Project 2025’s dystopian approach to taxes

A new analysis finds that Project 2025 would dramatically raise taxes for low- and middle-income families. The plan would also enable tax cheats — just as the IRS finally cracked down.

Project 2025 is an extreme right-wing initiative organized by The Heritage Foundation to provide policy and personnel to the next Republican presidential administration. An analysis of Project 2025’s proposals for significant changes to the tax system suggests that millions of middle- and lower-income families would see a “significant” tax increase, while millionaires and the richest families would get a massive tax cut.

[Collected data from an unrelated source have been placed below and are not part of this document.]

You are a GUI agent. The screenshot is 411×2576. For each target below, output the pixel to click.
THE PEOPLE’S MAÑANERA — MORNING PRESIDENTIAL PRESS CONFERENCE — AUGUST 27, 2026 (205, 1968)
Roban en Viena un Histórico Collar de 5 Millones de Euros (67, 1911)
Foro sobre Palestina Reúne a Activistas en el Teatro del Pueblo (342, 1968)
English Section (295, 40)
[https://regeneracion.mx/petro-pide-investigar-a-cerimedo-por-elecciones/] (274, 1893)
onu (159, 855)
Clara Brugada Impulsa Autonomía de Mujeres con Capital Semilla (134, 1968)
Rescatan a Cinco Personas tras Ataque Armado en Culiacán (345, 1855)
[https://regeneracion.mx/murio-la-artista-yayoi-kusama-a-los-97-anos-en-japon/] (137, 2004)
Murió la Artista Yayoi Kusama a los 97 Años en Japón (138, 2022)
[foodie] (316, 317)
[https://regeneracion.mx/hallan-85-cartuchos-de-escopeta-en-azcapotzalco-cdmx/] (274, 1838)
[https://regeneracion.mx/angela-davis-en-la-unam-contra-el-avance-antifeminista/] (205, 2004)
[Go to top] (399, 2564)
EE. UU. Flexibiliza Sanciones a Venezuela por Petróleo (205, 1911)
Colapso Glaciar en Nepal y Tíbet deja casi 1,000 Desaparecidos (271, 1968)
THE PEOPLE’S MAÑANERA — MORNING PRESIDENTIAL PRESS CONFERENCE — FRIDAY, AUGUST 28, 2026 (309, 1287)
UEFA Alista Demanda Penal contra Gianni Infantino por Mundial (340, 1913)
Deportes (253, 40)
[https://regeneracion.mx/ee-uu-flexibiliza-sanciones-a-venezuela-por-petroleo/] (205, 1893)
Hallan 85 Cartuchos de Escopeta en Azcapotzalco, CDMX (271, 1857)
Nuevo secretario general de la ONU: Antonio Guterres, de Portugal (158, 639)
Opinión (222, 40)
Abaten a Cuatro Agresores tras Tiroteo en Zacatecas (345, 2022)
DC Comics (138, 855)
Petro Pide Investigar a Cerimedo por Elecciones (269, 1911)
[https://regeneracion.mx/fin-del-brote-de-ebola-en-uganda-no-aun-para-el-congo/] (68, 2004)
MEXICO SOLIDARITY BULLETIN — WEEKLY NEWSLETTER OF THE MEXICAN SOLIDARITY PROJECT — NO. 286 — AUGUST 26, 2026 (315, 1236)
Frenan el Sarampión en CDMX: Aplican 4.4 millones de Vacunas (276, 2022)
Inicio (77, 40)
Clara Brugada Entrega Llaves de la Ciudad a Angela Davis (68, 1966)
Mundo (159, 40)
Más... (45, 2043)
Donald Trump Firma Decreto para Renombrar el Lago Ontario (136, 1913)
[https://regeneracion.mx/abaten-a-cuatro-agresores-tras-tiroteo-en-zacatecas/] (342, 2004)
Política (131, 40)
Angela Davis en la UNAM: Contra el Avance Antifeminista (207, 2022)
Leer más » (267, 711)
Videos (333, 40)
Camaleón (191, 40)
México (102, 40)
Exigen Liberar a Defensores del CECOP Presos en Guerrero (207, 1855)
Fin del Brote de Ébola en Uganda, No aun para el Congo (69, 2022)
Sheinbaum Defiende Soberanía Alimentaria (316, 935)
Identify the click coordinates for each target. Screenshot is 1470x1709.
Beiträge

There are reasons to believe that this is just the tip of the iceberg. Project 2025 also wants to roll back additional IRS funding authorized by the 2022 Inflation Reduction Act, which was intended to help the agency hire new staff to crack down on tax cheats. A report this week showed that those new hires were instrumental in collecting $1 billion worth of back taxes. For years, right-wing media have raged against expanding the capacity of the IRS to pursue such tax cheats. Project 2025 and its partners are heavily pushing to give a second Trump administration more power to pursue this pro-wealthy agenda.

  • Analysis shows that Project 2025’s tax policies would force a middle-income family to pay thousands more

    A new analysis of Project 2025’s proposal for tax policies provided to CBS News by Brendan Duke of the progressive Center for American Progress shows that the proposed tax changes are wildly skewed toward the wealthy. The plan, outlined in the book Mandate for Leadership: The Conservative Promise, suggests changing the tax system by proposing just two rates: “a 15% flat tax for people earning up to about $168,000, and a 30% income tax for people earning above that,” as CBS News explained. While that sounds straightforward, the result would be dramatic. From CBS; emphasis added

    Millions of low- and middle-class households would likely face significantly higher taxes under the Project 2025's proposals.

    [Duke] estimated that a middle-class family with two children and an annual income of $100,000 would pay $2,600 in additional federal income tax if they faced a 15% flat tax on their income due to the loss of the 10% and 12% tax brackets. If the Child Tax Credit were also eliminated, they would pay an additional $6,600 compared with today's tax system, Duke said. 

    By comparison, a married couple with two children and earnings of $5 million a year would enjoy a $325,000 tax cut, he estimated.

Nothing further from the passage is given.